# Least squares with non-negative eigen values

I am trying to use least squares to solve a problem of the form

$$u = - K v$$

where u and v are vectors of size 3, and K is a 3X3 matrix. Where I want to estimate K, given u and v. I have multiple data for u and v, setup with the hope that the different data points are sufficiently linearly independent that a unique solution exists.

The way I have proceeded to do this is setup the problem as a traditional least-squares problem

$$Ax = b$$,

where b is now all the data I have for the 3 elements of u, and A has all the data for v, and K has been expanded into a vector x. Where x = (K11, K12, K13, K21, ... K33).

Due to some physical reasons I want to add an extra constrain. The constrain is that if I break the matrix K into a symmetric and antisymmetric part,

$$K = S + A$$,

then the eigenvalues of S should be positive, or atleast 2 of them be positive.
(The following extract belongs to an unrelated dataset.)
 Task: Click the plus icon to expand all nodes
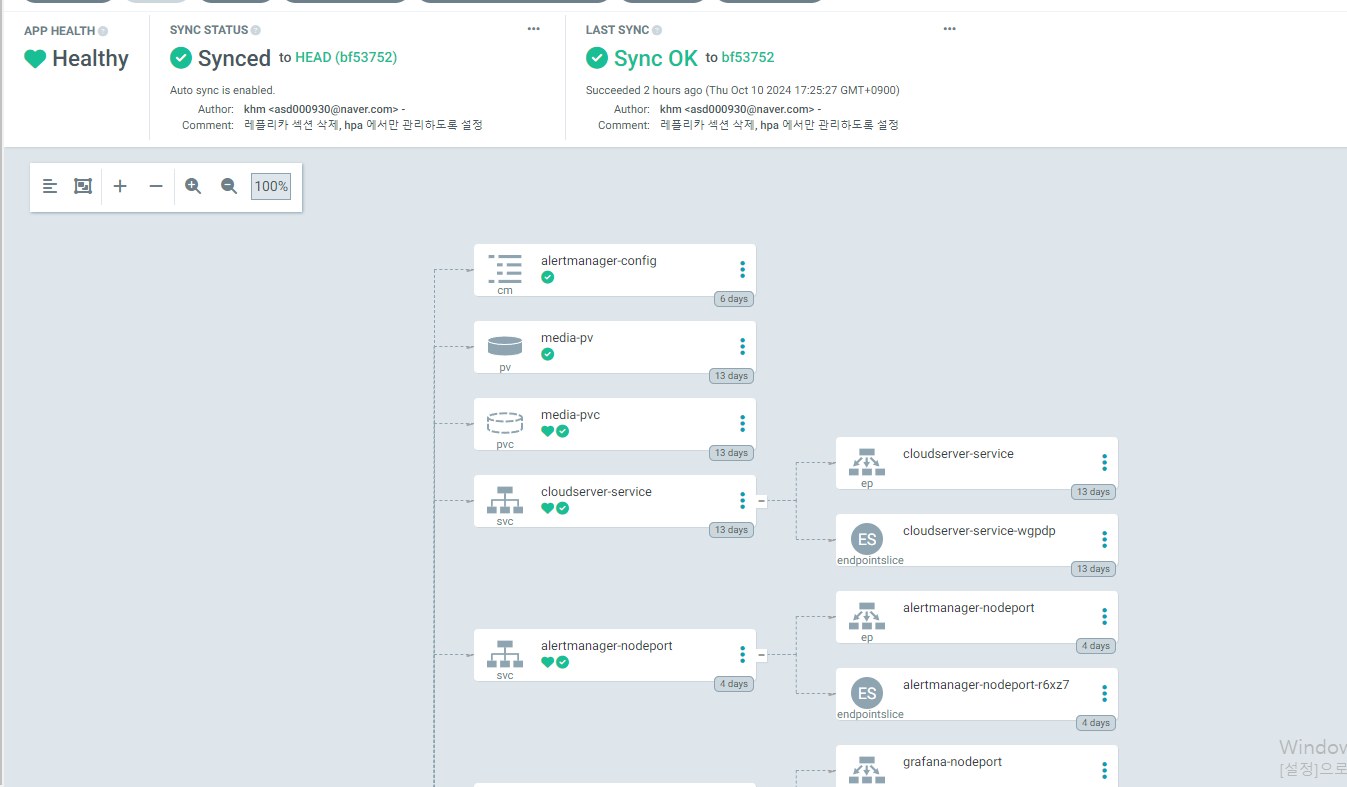(120, 186)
In particular, S will have 3 eigenvalues, ($$\lambda_1, \lambda_2,\lambda_3$$). In my problem $$\lambda_1, \lambda_2>> \lambda _3$$, and I would like $$\lambda_1, \lambda_2 > 0$$.
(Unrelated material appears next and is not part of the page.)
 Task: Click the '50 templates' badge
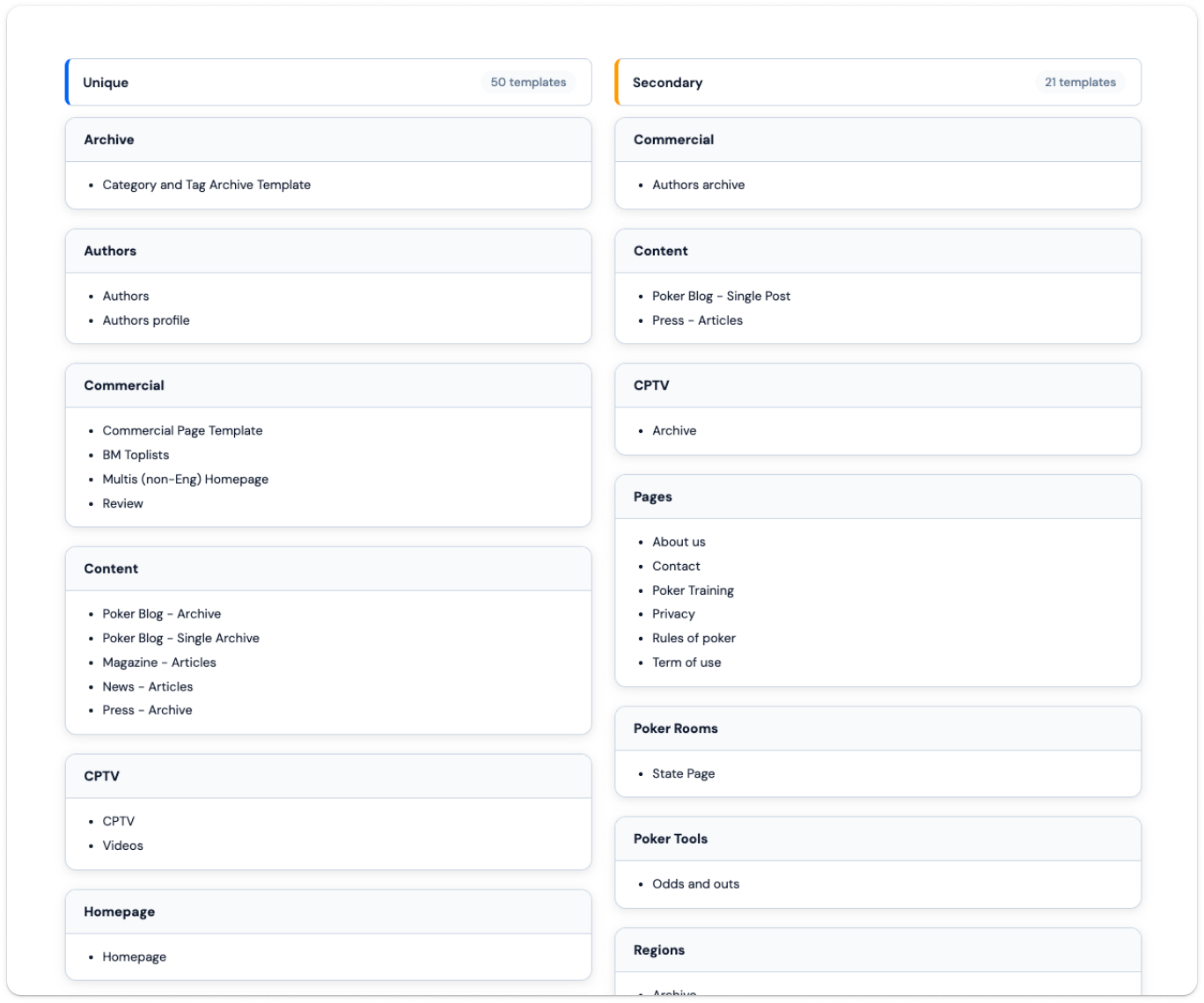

The physical reason is that $$\lambda_1, \lambda_2$$ are representative of diffusivities, and negative diffusivities are usually unjustifiable on physical grounds.

In my current solution, where I apply no constrains, the eigenvalues end up being positive almost everywhere (>80% times). I think the places where the values are turning out to be negative are regions where the data in u and v (or A and b) is not sufficiently linearly independent (any help on a good metric to check this would also be appreciated).